Every day, Watch This offers staff recommendations inspired by a new movie coming out that week. This week: In the spirit of Life Of Riley, the final film by Alain Resnais, we’ve singled out other swan songs from master directors.
It’s odd to think of Alfred Hitchcock still releasing movies in 1976, but that is exactly when Family Plot came out—two months after Taxi Driver and just six months before Carrie and Marathon Man. Those movies are more emblematic of the 1976-model thriller; Hitchcock followed up his first R-rated picture, Frenzy (1972), with a more genteel, even lightly comic, take on the genre. Family Plot follows two couples: Fake psychic Blanche (Barbara Harris) and her boyfriend/assistant George (Bruce Dern), who have been hired by an elderly woman to find her long-lost heir; and Arthur (William Devane) and Fran (Karen Black), professional kidnappers and jewel collectors. The initial intersection between these pairs is coincidental, and the movie doesn’t reveal their actual connection until about a third of the way through.

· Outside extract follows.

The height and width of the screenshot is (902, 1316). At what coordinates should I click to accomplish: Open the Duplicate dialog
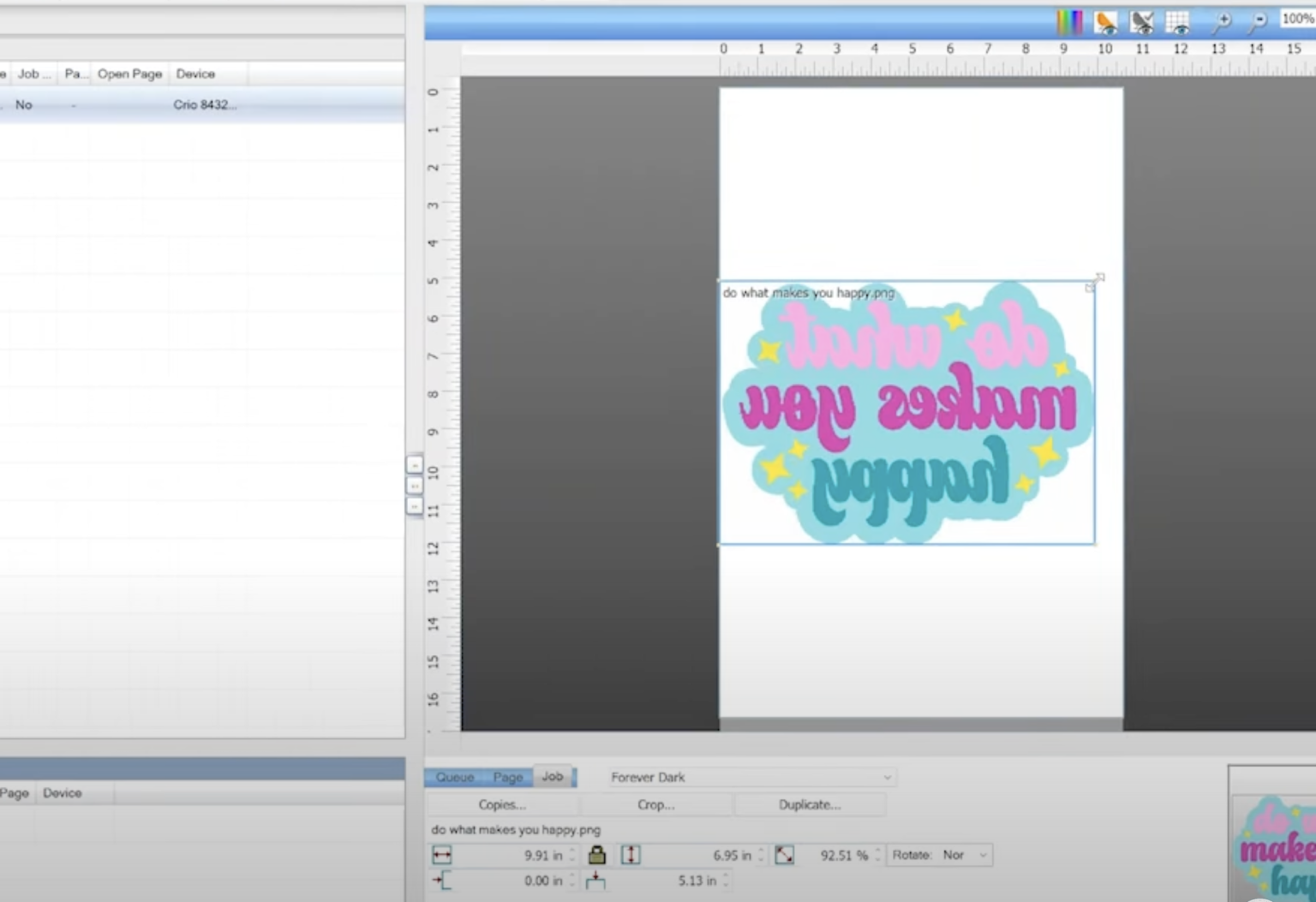point(809,804)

Even then, that connection isn’t a killer twist. Family Plot moves slower and more creakily than the director’s best work, pausing for plenty of bickering (sometimes cute, sometimes sour) and innuendos from both couples. It also generates a lot of charm by staying focused in on these characters—especially Dern as the pipe-toting investigator who moonlights as an actual cab driver. The script, based on a novel and adapted by Ernest Lehman (who also adapted West Side Story and The Sound Of Music for the screen, and wrote Hitchcock’s North By Northwest), offers enough meticulous crime-solving details to keep the small cast occupied.
Family Plot is also less formally ambitious than a lot of Hitchcock films. The most memorable set piece takes place in an out-of-control car careering down a mountain road; the speed is harrowing, but at the same time played for slapstick, with Dern and Harris pitching around the vehicle, pointlessly tangling their limbs. If the movie had been made a couple of decades earlier, maybe Cary Grant would have made the comedy more sophisticated, but the silliness of Family Plot effectively defuses the idea of a grand farewell to the director—and not just because it wasn’t intended as such at the time. Instead of a grand statement, it ends Hitchcock’s legendary career with a wink.
Availability: Family Plot is available on Blu-ray and DVD, which can be obtained from Netflix or your local video store/library, or to rent or purchase from the major digital services.